Your agency should establish protocols for coping with various kinds of crises. As part of the home visitor's orientation training, you should have the opportunity to learn relevant policies and procedures and practice the skills involved in managing a crisis. The home visitor should know who the agency's community partners are and how and when to contact them. You should also have emergency phone numbers for the management team at your agency.
A crisis is a time of intense difficulty, trouble, or danger that may cause family tensions and imbalance to rise. It may require a very quick intervention for the safety of the family. Family members may become overwhelmed, immobilized, frightened, and unpredictable. However, they may also be open to new approaches to solving problems. With the right tools, a crisis may provide an opportunity for both you and the family to make significant, positive changes. While home visitors are frequently called on for support in their interactions with families, you are not operating alone and should work with the management team when helping families manage a crisis.

[What you are asked to do]: Continue the passage on home visitors managing family crises, starting right after its final sentence.

[Information provided]:
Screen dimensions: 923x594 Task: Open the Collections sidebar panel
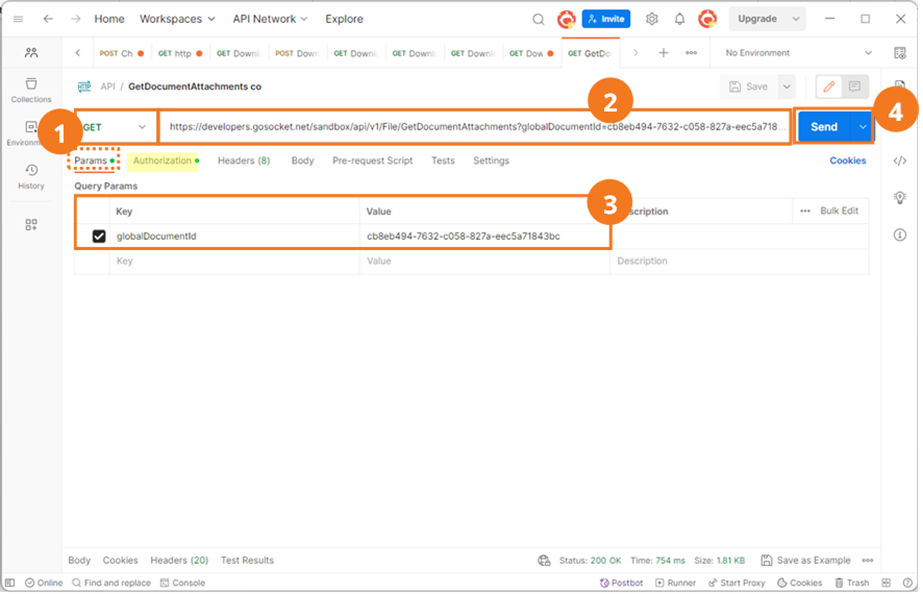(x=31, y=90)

---

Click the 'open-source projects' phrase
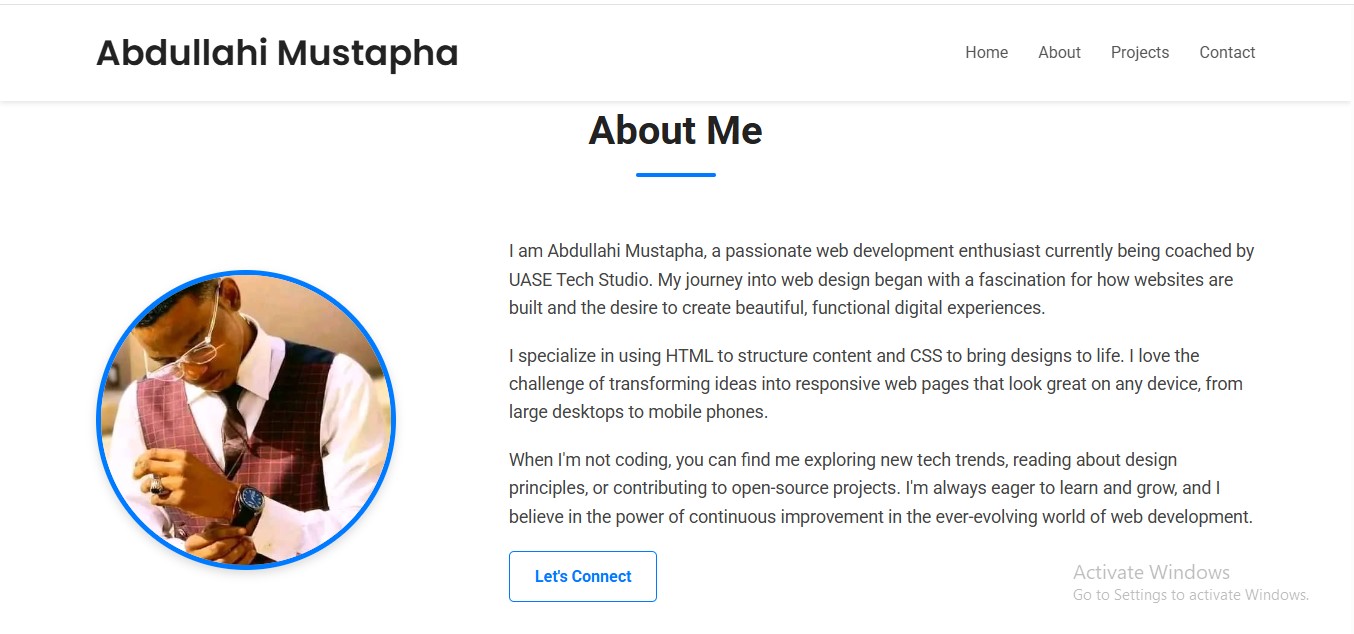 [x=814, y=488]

[The answer]:
Crisis intervention is guided by six major goals that influence decisions about Head Start and Early Head Start's role with a family in crisis and their aim to stabilize and strengthen the family:
- Identify and understand the crisis-triggering events.
- Relieve the acute symptoms of stress being experienced by the whole family and individual family members; this step may best be taken by police or other community agencies.
- Restore the family and family members to their best pre-crisis levels of functioning or better.
- Identify steps the family, Head Start and Early Head Start staff, and community resource providers can take to remedy the crisis.
- Establish a connection between the family's current situation and past experiences.
- Support the family's use of new ways of coping with stressful situations, which can include referrals for mental health consultation.
You support a family in crisis by:
- Recognizing the signs of high-risk behaviors (e.g., substance abuse, domestic violence) and observing and verifying potentially dangerous situations (e.g., guns in the house, violent outbursts)
- Identifying potential stressors, such as a loss of a job or unexpected expenses, violence in the neighborhood, or sudden natural disasters (e.g., floods, hurricanes, earthquakes, fire, and tornadoes)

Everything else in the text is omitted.